Earlier this year, Microsoft finalized the DirectX 12 Ultimate API subset, which enables improved visual fidelity over conventional DirectX 12. Four features were chosen by Microsoft for GPU vendors to qualify for the new logo—support for real-time raytracing using the DirectX Raytracing or DXR API, Mesh Shaders, Sampler Feedback, and Variable Rate Shading (VRS). AMD worked toward ticking off all four features, and the Xbox Series X/S launched earlier this year became the first DirectX 12 Ultimate device powered by AMD hardware. NVIDIA's "Turing" graphics architecture from 2018 already meets all these requirements.
AMD's implementation of DirectX Raytracing is slightly different from NVIDIA's. The RDNA 2 graphics architecture uses Ray Accelerators, fixed-function hardware which calculate ray intersections with boxes and triangles (4-box intersections per clock, or one triangle intersection per clock). Intersection is the most math-intensive step, which warranted special hardware. Most other stages of the raytracing pipeline leverage the vast SIMD resources at the GPU's disposal, while NVIDIA's RT core offers full BVH traversal processing via special hardware. Also, the two companies take different approaches to de-noising, an important stage of raytracing that seeks to remove the "noise" resulting from the "sparsity" of rays being used. Remember, we're not quite there with fully raytraced 3D scenes, but raster 3D with select raytraced elements is an option. While NVIDIA uses an AI-based de-noiser that leverages tensor cores, AMD's de-noiser leverages compute shaders. The company claims to have innovated an efficient compute-based de-noising solution.
AMD also implemented support for Mesh Shaders as a geometry front end, which again heavily rely on compute shaders, Sampler Feedback, and Variable Rate Shading (VRS), a key feature that allows different regions of a 3D scene to have different levels of shading, letting the GPU conserve resources. RDNA 2 supports both VRS tier-1 and tier-2. VRS, along with dynamic resolution, makes up much of the secret sauce that lets next-gen consoles offer 4K UHD gaming.
Smart Access Memory and DirectStorage
Your CPU can only address up to 256 MB of video memory at once, a legacy from when things were operating in 32-bit mode with 4 GB of address space. Modern graphics cards come with a lot more memory, and in cases where the CPU needs to address more VRAM, a windowing mechanism is used where the GPU keeps a 256 MB chunk of its memory as a transfer area data the CPU requests is juggled in and out of. The 256 MB aperture size was arbitrarily decided on in the 32-bit days when address-space was at a premium. Video cards have plenty of memory bandwidth (compared to main memory totals), so this arrangement didn't really bottleneck anything. AMD is already running a tight ship with its relatively narrow memory bus and Infinity Cache. As such, it sought to change this by using the resizable base address register (BAR) capability standardized by the PCI-SIG, which AMD and NVIDIA hadn't leveraged until now.
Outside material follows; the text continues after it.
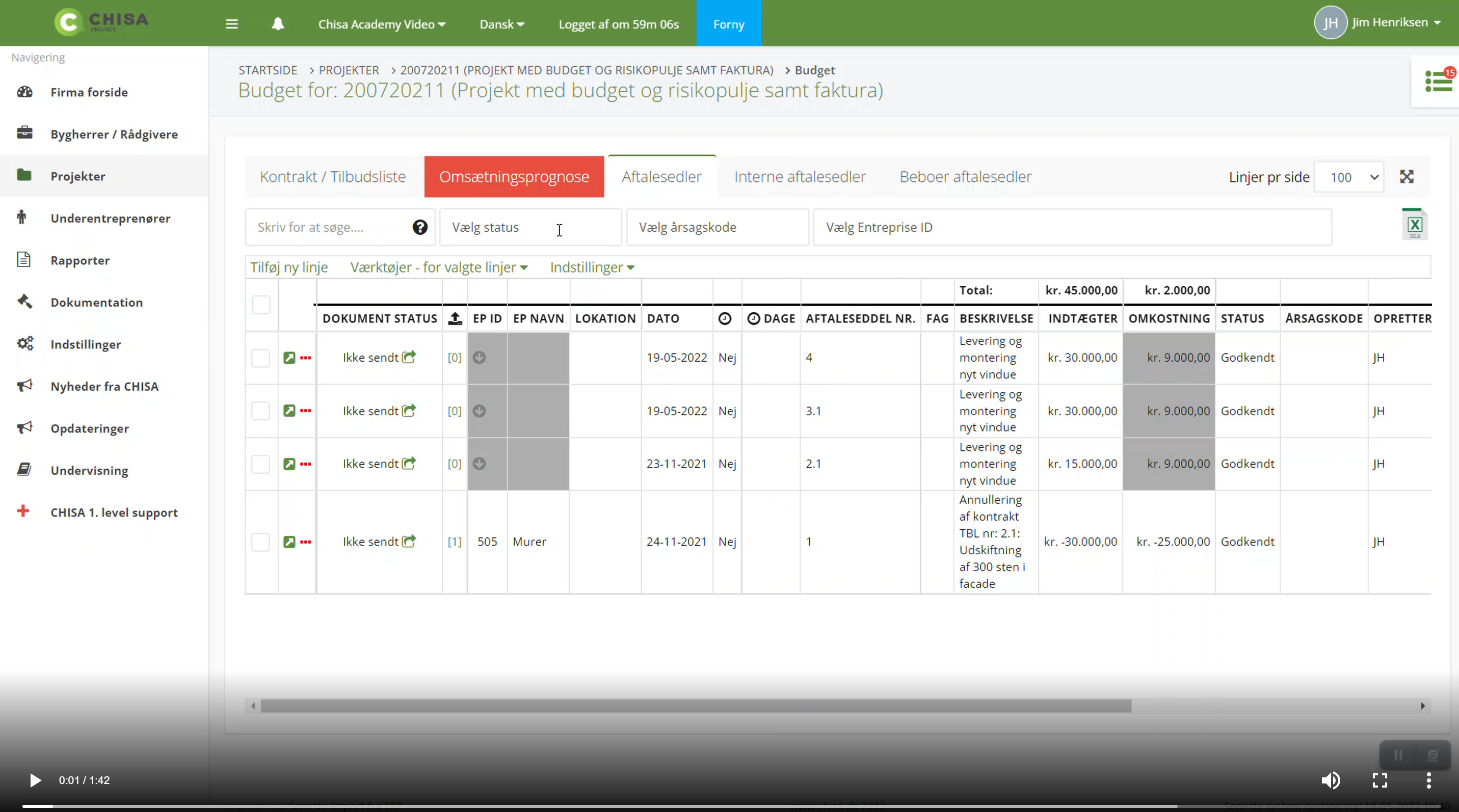Expand Værktøjer - for valgte linjer menu
This screenshot has height=812, width=1459.
(x=439, y=267)
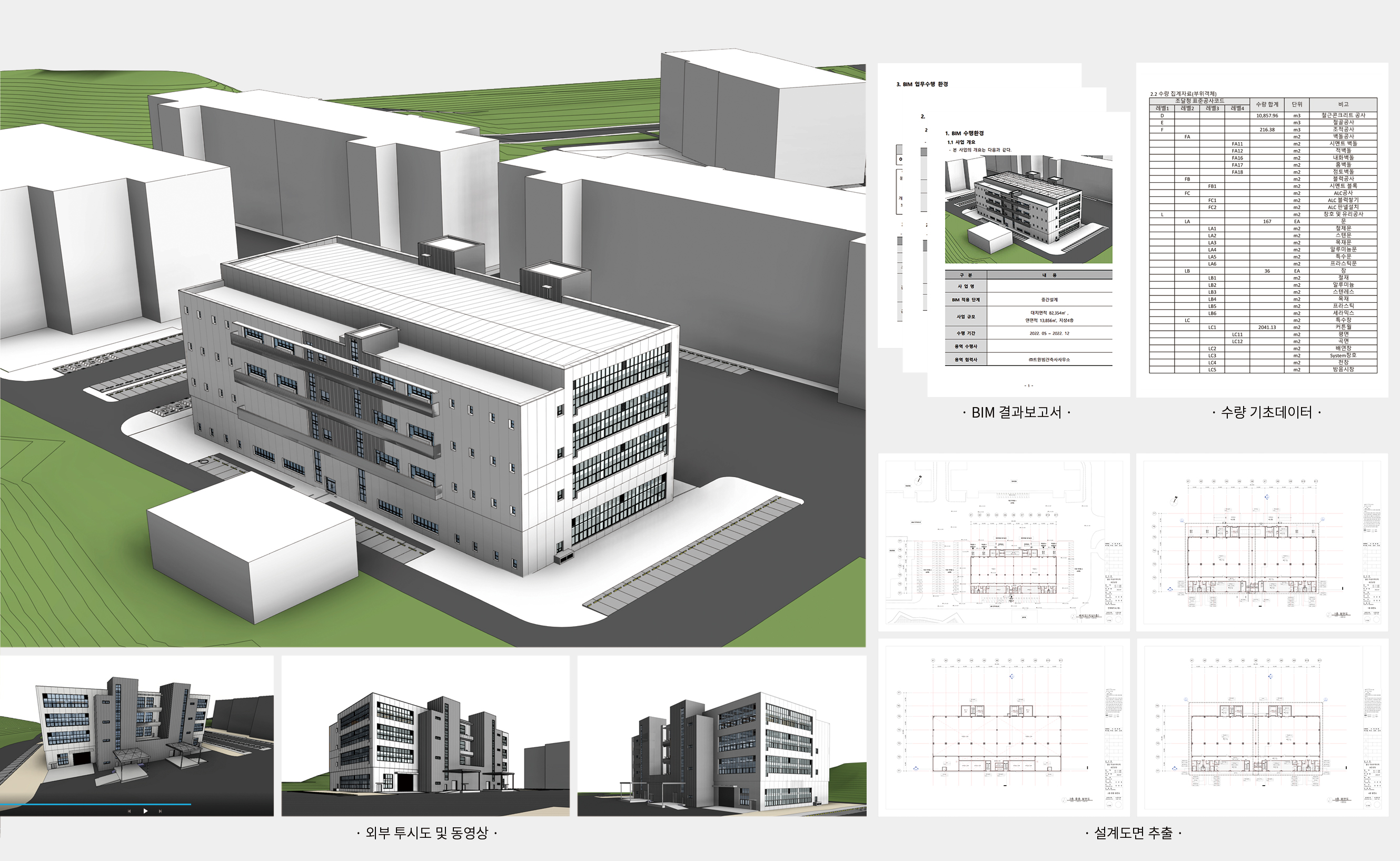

AMD simply branded resizable BAR "Smart Access Memory." This feature requires an AMD Ryzen 5000 series processor, an AMD 500-series chipset motherboard, and a UEFI firmware update that toggles the feature, but in theory any modern chipset will support it. With Smart Access Memory, the CPU is able to access the full VRAM as a continuous block of memory. AMD claims that in specific game engines that rely on heavy CPU access of video memory, Smart Access Memory can improve performance by up to six percent. We put these claims to the test in our dedicated AMD Smart Access Memory article.
AMD is also introducing support for the DirectStorage API, which can accelerate game-loading times by giving the GPU direct access to game resource data from an NVMe SSD in its native compressed format, and performing the decompression on the GPU, leveraging compute shaders. Since the GPU isn't performing much 3D rendering during level-loading scenes, you won't feel its impact on frame rates, but loading times will be cut down.
Display and Media
AMD substantially updated the display and multimedia engines with RDNA 2. The Radeon RX 6800 series cards come with two DisplayPort 1.4 connectors, one HDMI 2.1 port, and a USB-C port with DisplayPort and USB 3.1 Gen 2, along with up to 27 W USB-PD. Thanks to HDMI 2.1 and Display Stream Compression (DSC), the card now supports 8K at up to 120 Hz resolution, along with support for FreeSync and Variable Refresh Rate. The multimedia engine now has AV1 hardware decode at up to 8K resolution and HEVC hardware encode at up to 8K, along with H.264 B-frame support.
Radeon Boost and Rage Mode
If you're unfamiliar with Radeon Boost, it is a variable resolution feature that relies on motion, or inputs, to dynamically reduce the resolution of the game being rendered for increased frame rates. The idea is that you're more focused on the action than on the details when in motion. Rage Mode, on the other hand, is a one-click automated overclocking feature that seeks to step up engine clocks by 100 MHz beyond the advertised maximum boost frequency.